**Introduction**

The Archimedean property is a trait shared by several algebraic structures, such as ordered or normed groups and fields, and is named after the ancient Greek mathematician Archimedes of Syracuse. The condition asserts that if two positive integers x and y are supplied, there is an integer n such that nx > y. It also implies that the set of natural numbers above is unbounded. It is the property of not having indefinitely big or endlessly small constituents, to put it another way. Because it occurs as Axiom V of Archimedes’ On the Sphere and Cylinder, it was Otto Stolz who gave the axiom its name.

The idea came from Ancient Greece’s theory of magnitudes, and it’s still used in modern mathematics in places like David Hilbert’s axioms for geometry and the theories of ordered groups, ordered fields, and local fields. Archimedean structure is an algebraic structure in which any two non-zero components are similar in the sense that neither is infinitesimal with regard to the other. Non-Archimedean structures have a pair of non-zero components, one of which is infinitesimal in comparison to the other. A linearly ordered Archimedean group, for example, is an Archimedean group.

With slightly varied phrasing, this may be made more precise in many scenarios. The axiom of Archimedes, for example, formulates this quality in the context of ordered fields, where the field of real numbers is Archimedean but the field of rational functions in real coefficients is not.

History and origin of the name of the Archimedean property

The Archimedean property’s name has a long and illustrious history. Otto Stolz (in the 1880s) named the notion after Archimedes of Syracuse, an ancient Greek geometer and scientist. The Archimedean property is defined as follows in Book V of Euclid’s Elements:

Magnitudes are stated to have a ratio to one another that can surpass one another when multiplied.

It’s also known as the “Theorem of Eudoxus” or the Eudoxus Axiom since Archimedes attributed it to Eudoxus of Cnidus. Infinitesimals were utilised by Archimedes in heuristic arguments, although he rejected that they were complete mathematical proofs.

Examples and non-examples

### Archimedean property of the real numbers

A number of absolute value functions, IxI = 1 when *x* ≠ 0 including the trivial and p-adic absolute value functions, can be given to the field of rational numbers. Every non-trivial absolute value on the rational numbers is identical to either the ordinary absolute value or some p-adic absolute value, according to Ostrowski’s theorem. The rational field is not complete in terms of non-trivial absolute values, but it is a discrete topological space in terms of trivial absolute values, hence it is complete. The field of real numbers is the completion with regard to the typical absolute value (from the order). The field of real numbers is Archimedean both as an ordered and as a normed field as a result of this design. The completions with respect to the other non-trivial absolute values, on the other hand, yield the fields of p-adic numbers (see below); because the p-adic absolute values fulfil the ultrametric condition, the p-adic number fields are non-Archimedean as normed fields (they cannot be made into ordered fields).

Even if the least upper bound condition may fail in constructive analysis, the Archimedean property of real numbers holds.

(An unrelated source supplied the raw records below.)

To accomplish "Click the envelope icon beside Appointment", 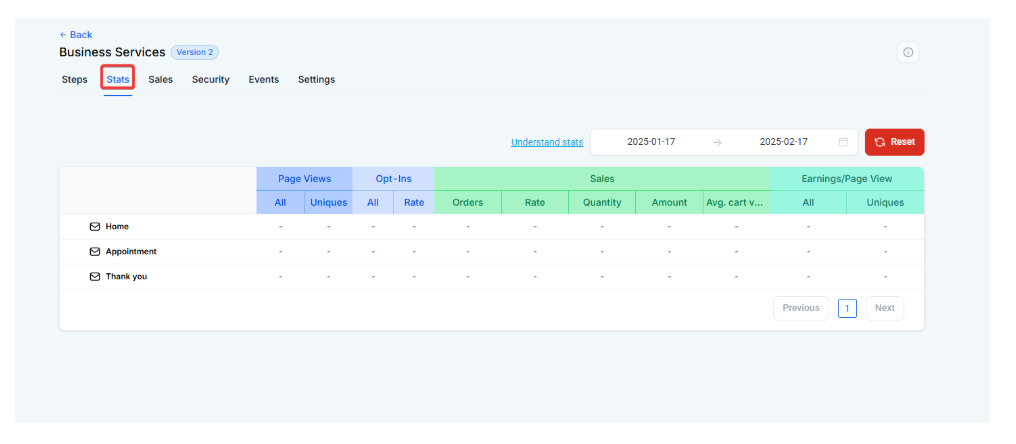I will (95, 252).
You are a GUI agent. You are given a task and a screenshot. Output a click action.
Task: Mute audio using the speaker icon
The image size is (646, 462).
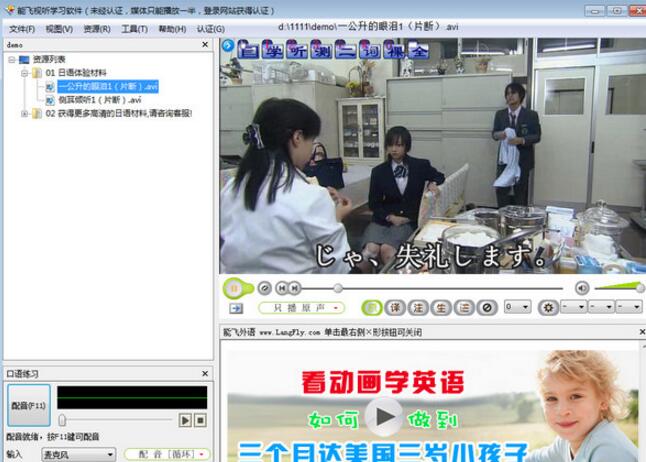[x=582, y=288]
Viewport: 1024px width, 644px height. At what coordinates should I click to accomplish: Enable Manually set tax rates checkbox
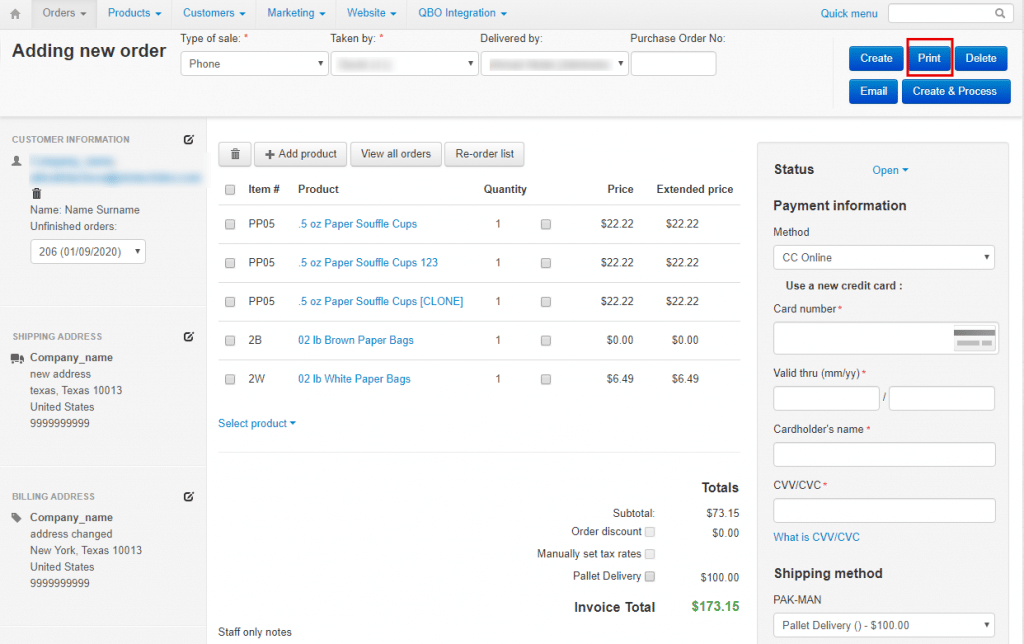(650, 554)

Non-Archimedean ordered field

Consider the field of rational functions with real coefficients as an example of a non-Archimedean ordered field. (A rational function is any function that can be represented as one polynomial divided by another polynomial; we’ll assume in the rest of this section that the denominator’s leading coefficient is positive.) To make this an ordered field, you must choose an ordering that is consistent with addition and multiplication. Now, f > g is true only if and only if f g > 0, thus we just need to specify which rational functions are positive. If the numerator’s leading coefficient is positive, the function is called positive. (It’s important to double-check that the ordering is clear and compatible with addition and multiplication.) The rational function 1/x is positive but smaller than the rational function 1 according to this definition. In reality, if n is any natural integer, then n(1/x) = n/x is positive but less than 1, regardless of the size of n. As a result, in this field, 1/x is infinitesimal.

His example may be applied to a variety of coefficients. A countable non-Archimedean ordered field is obtained by using rational functions with rational rather than real coefficients. Changing the coefficients to rational functions in a different variable, such as y, results in a different order kind of example.

Non-Archimedean valued fields

The p-adic number fields that are completions and the field of rational numbers supplied with the p-adic metric do not have the Archimedean property as fields with absolute values. Isometrically isomorphic to a subfield of the complex numbers with a power of the typical absolute value are all Archimedean valued fields.

**Conclusion**

The Archimedean property, named after the ancient Greek mathematician Archimedes of Syracuse, is a characteristic shared by various algebraic structures, such as ordered or normed groups and fields. If two positive numbers x and y are given, the condition says that there is an integer n such that nx > y. It also indicates that the above-mentioned collection of natural numbers is infinite. To put it another way, it is the characteristic of not having infinitely large or infinitely small parts.